Enzyme‐Linked Immunosorbent Assay Detection of Trichothecenes Produced by the Bioherbicide Myrothecium verrucaria in Cell Cultures, Extracts, and Plant Tissues

Abstract

A rapid technique for trichothecene detection was needed in screening tests of the potential bioherbicide Myrothecium verrucaria (MV), in order to select strains, mutants, or formulations that were void of or that possessed low amounts of these undesirable mycotoxin compounds. Commercially available enzyme‐linked immunosorbent assay (ELISA) plates for trichothecene detection, possessing cross‐reactivity with several trichothecene mycotoxins (e.g., verrucarin A, and J, roridin A, L‐2, E, and H), were tested for their ability to detect trichothecenes produced by a strain of Myrothecium verrucaria (MV) in cell cultures, in plant tissues (hemp sesbania and kudzu) treated with purified roridin A, or ethyl acetate fractions of MV cultures. Evaluations of ELISA assays showed linear responses for standards of verrucarin A and roridin A over a concentration range of 0.2 to 20 ppb. Ethyl acetate or aqueous extractions were used to obtain samples from MV cultures and plant tissues for testing.

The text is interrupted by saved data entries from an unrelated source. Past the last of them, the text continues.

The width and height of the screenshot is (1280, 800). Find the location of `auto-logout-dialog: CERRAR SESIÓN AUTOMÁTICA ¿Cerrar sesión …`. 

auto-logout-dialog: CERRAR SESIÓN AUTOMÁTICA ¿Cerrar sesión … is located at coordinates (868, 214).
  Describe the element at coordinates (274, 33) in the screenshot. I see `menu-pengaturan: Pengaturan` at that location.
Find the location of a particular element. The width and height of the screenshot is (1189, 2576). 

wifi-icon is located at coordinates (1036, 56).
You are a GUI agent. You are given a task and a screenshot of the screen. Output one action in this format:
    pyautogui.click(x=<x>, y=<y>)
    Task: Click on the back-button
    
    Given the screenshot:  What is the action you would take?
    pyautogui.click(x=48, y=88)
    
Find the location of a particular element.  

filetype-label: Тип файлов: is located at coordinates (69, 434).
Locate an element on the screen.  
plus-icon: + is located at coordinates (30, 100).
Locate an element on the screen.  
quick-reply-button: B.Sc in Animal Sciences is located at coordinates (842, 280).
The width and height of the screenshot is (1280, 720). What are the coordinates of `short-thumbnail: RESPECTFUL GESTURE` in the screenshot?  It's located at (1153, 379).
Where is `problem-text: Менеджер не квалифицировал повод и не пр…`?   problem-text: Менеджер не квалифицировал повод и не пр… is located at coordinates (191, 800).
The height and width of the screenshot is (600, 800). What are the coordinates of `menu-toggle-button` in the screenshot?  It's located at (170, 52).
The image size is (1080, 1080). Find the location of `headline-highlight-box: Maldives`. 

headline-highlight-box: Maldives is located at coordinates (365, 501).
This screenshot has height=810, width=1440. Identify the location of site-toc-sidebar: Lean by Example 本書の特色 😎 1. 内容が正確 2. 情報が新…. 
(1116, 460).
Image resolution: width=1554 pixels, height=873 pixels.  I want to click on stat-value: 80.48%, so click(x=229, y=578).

Trichothecenes were detected in conidia and mycelia of MV, and in agar upon which wild‐type MV was grown, indicating secretion into the growth media. Two MV sectors (morphological variants of wild type) also tested positive for trichothecenes. Purified roridin A and concentrated extracts containing trichothecenes from MV spore cultures exhibited phytotoxicity (growth inhibition or necrosis) when applied to excised shoots of hemp sesbania seedlings and intact kudzu leaf tissues. Evidence of some translocation of trichothecenes from the application point in kudzu was found, but translocation to the upper shoot portion of hemp sesbania was not detected at the lowest limit of detection in this assay (0.14 ppb). This assay is also being employed to identify induced mutants and/or other naturally occurring sectors deficient in trichothecene mycotoxin production. Results indicated that ELISA is a sensitive and rapid assay method to quantify trichothecenes produced by this bioherbicidal fungus and in certain plant tissues treated with trichothecenes.